Task instructions:
The lines to copy are those holding the string "computer" in the entries below.

Content starts

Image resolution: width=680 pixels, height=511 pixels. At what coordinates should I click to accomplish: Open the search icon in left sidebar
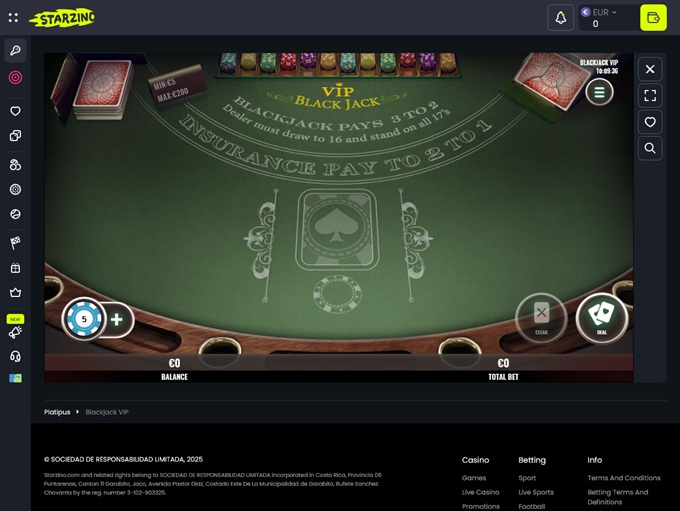[x=15, y=51]
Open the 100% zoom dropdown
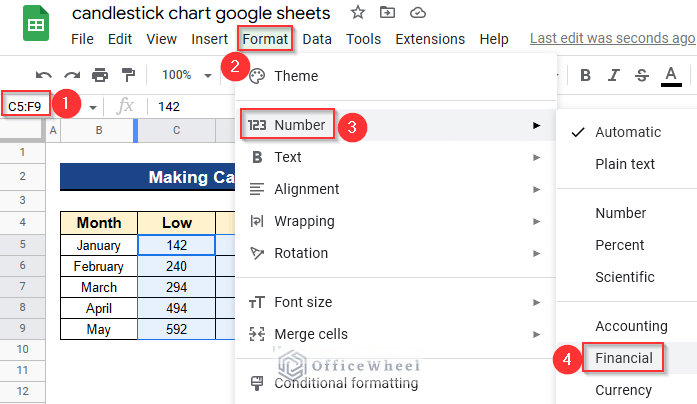This screenshot has width=697, height=404. click(x=183, y=75)
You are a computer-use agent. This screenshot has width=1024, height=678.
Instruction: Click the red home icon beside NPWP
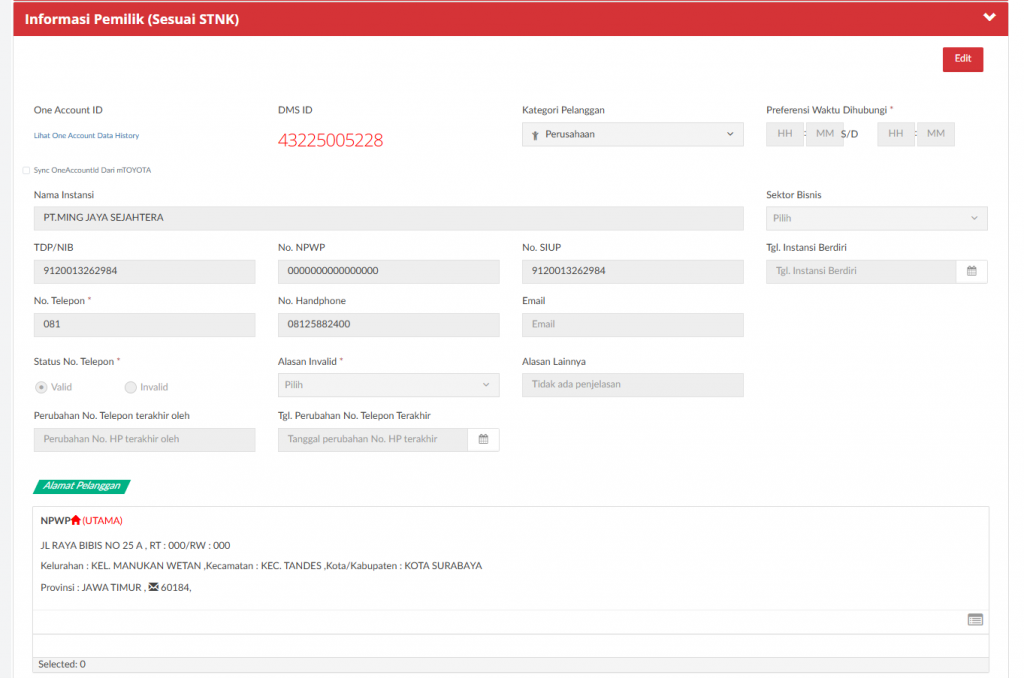pos(76,521)

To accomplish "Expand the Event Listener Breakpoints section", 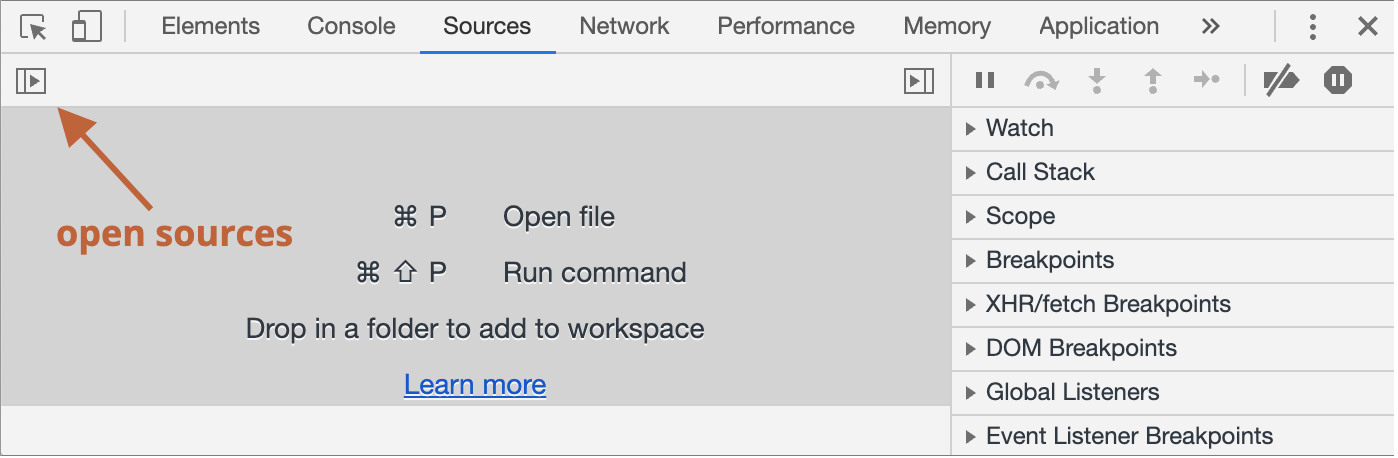I will point(1128,436).
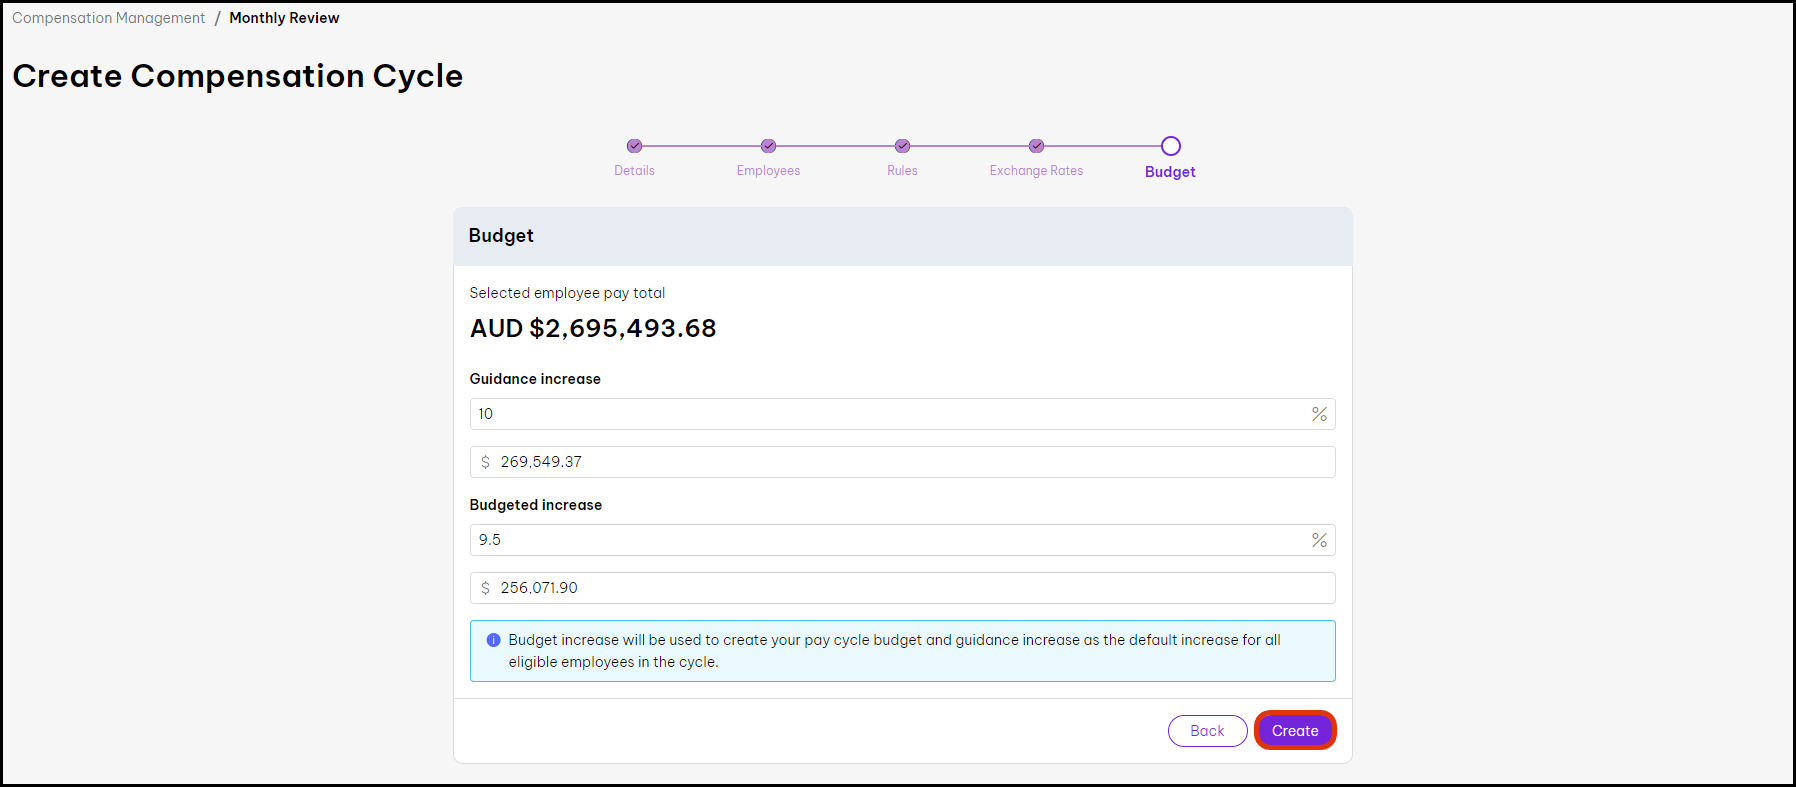
Task: Click the Details step checkmark icon
Action: click(x=634, y=146)
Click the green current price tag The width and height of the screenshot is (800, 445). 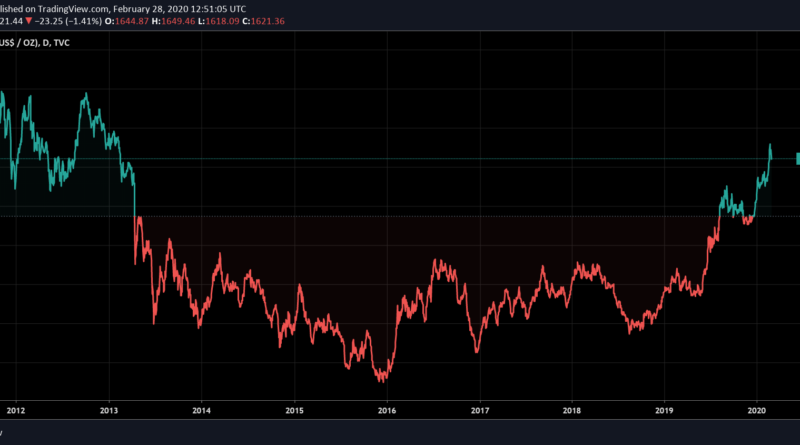pos(797,158)
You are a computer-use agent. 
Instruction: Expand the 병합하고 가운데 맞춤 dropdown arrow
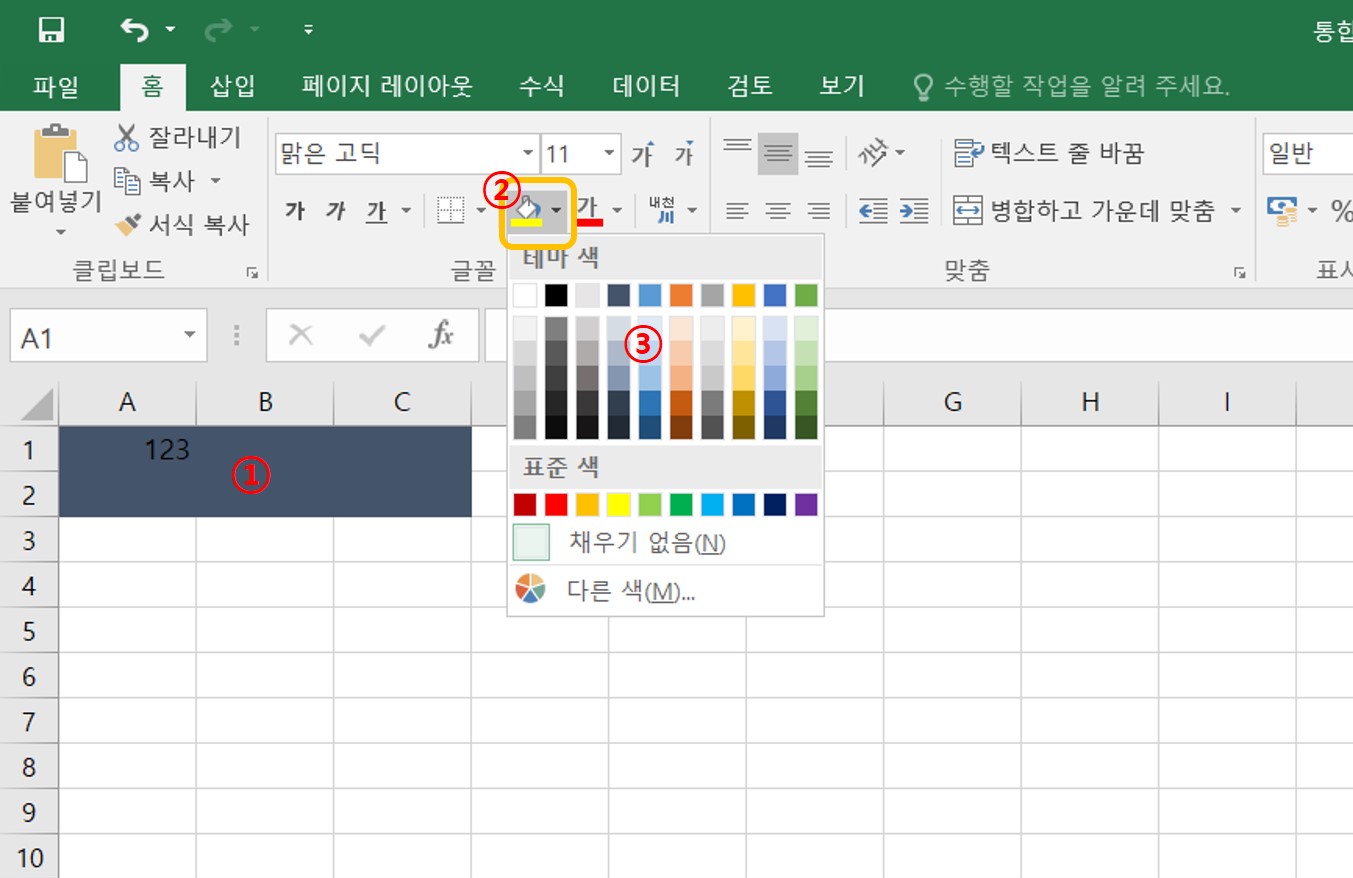pos(1237,211)
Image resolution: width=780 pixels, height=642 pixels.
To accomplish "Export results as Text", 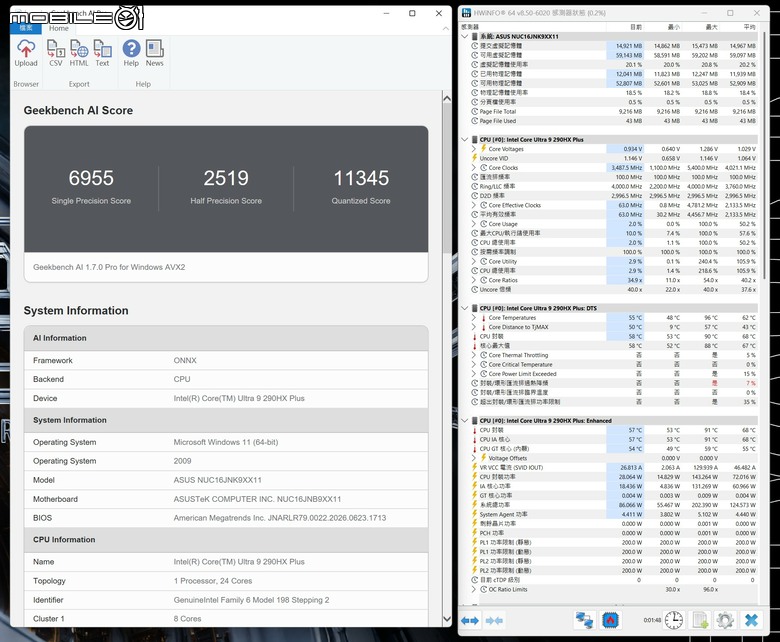I will pos(102,53).
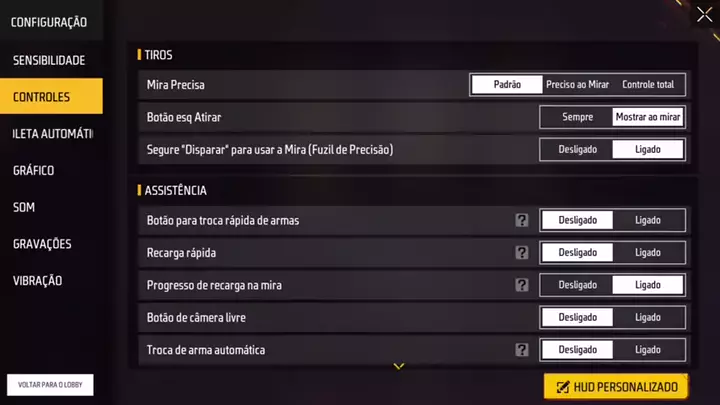Screen dimensions: 720x405
Task: Set Botão esq Atirar to Sempre
Action: [577, 117]
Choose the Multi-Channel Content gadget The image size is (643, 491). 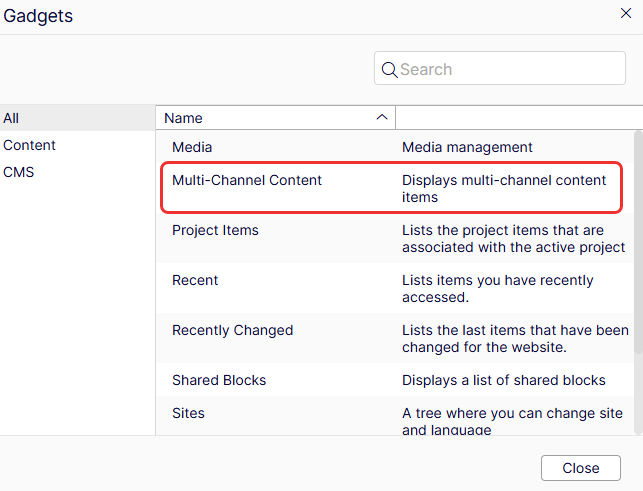(x=392, y=188)
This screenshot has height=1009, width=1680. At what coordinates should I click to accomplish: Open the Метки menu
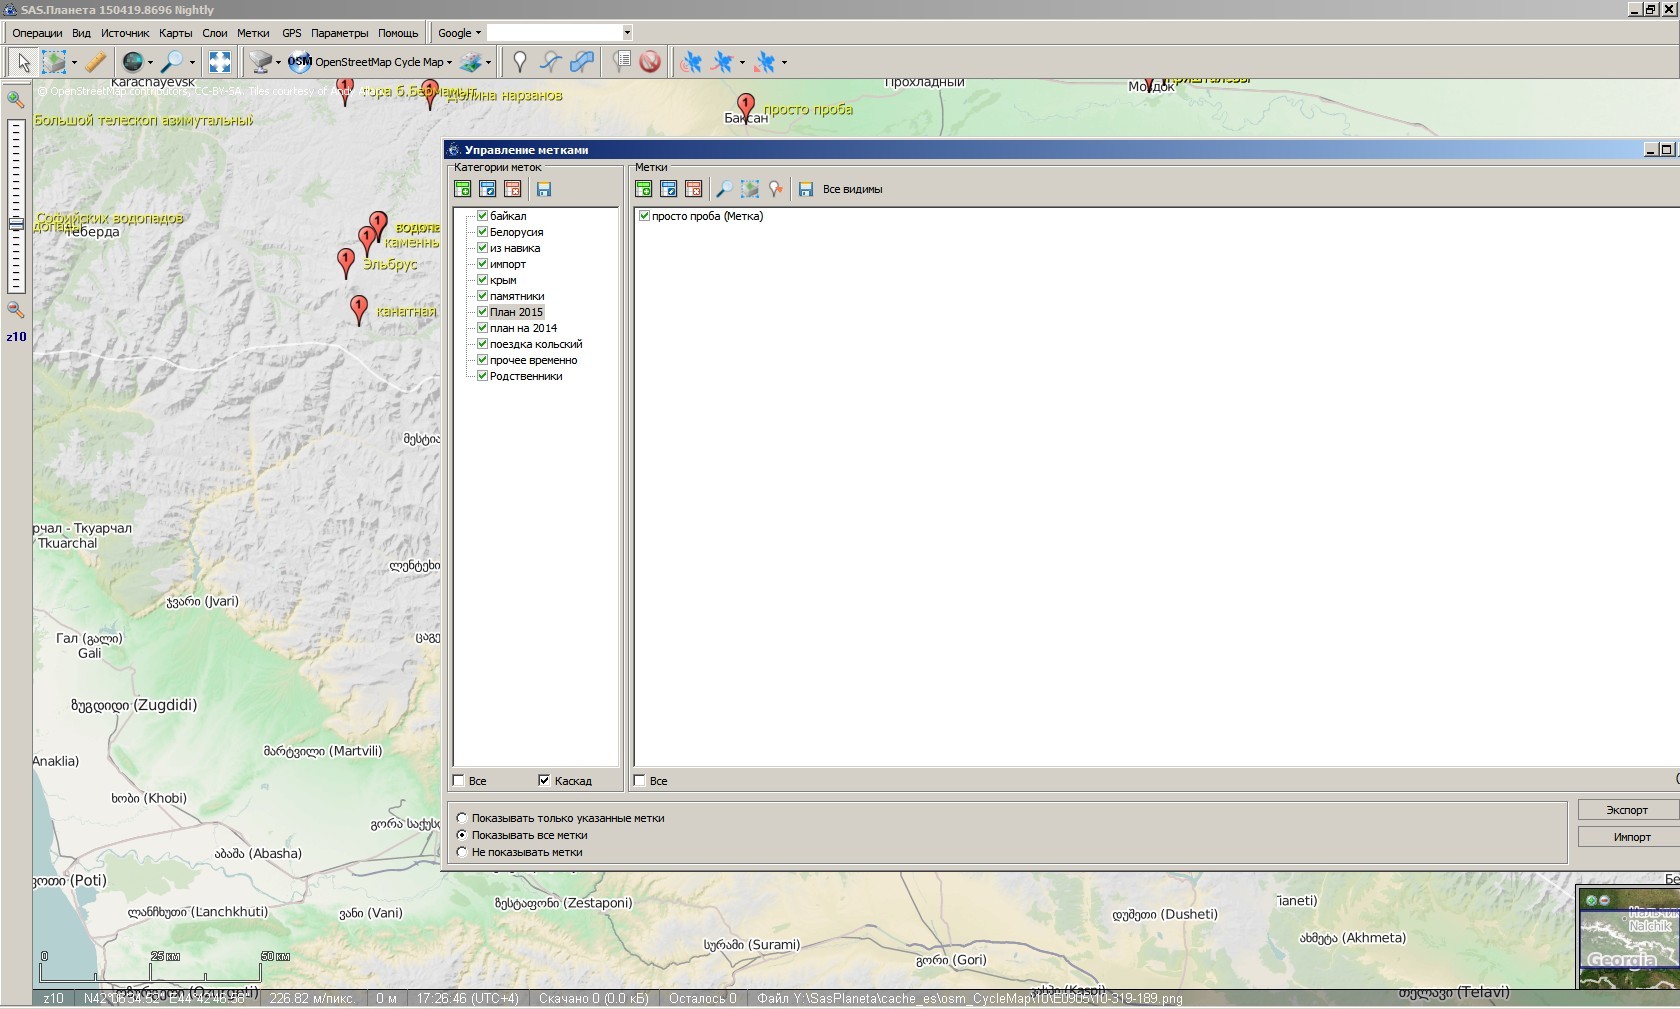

Content ends

Solution below:
You are a computer-use agent. This screenshot has width=1024, height=678.
You are a computer-use agent. 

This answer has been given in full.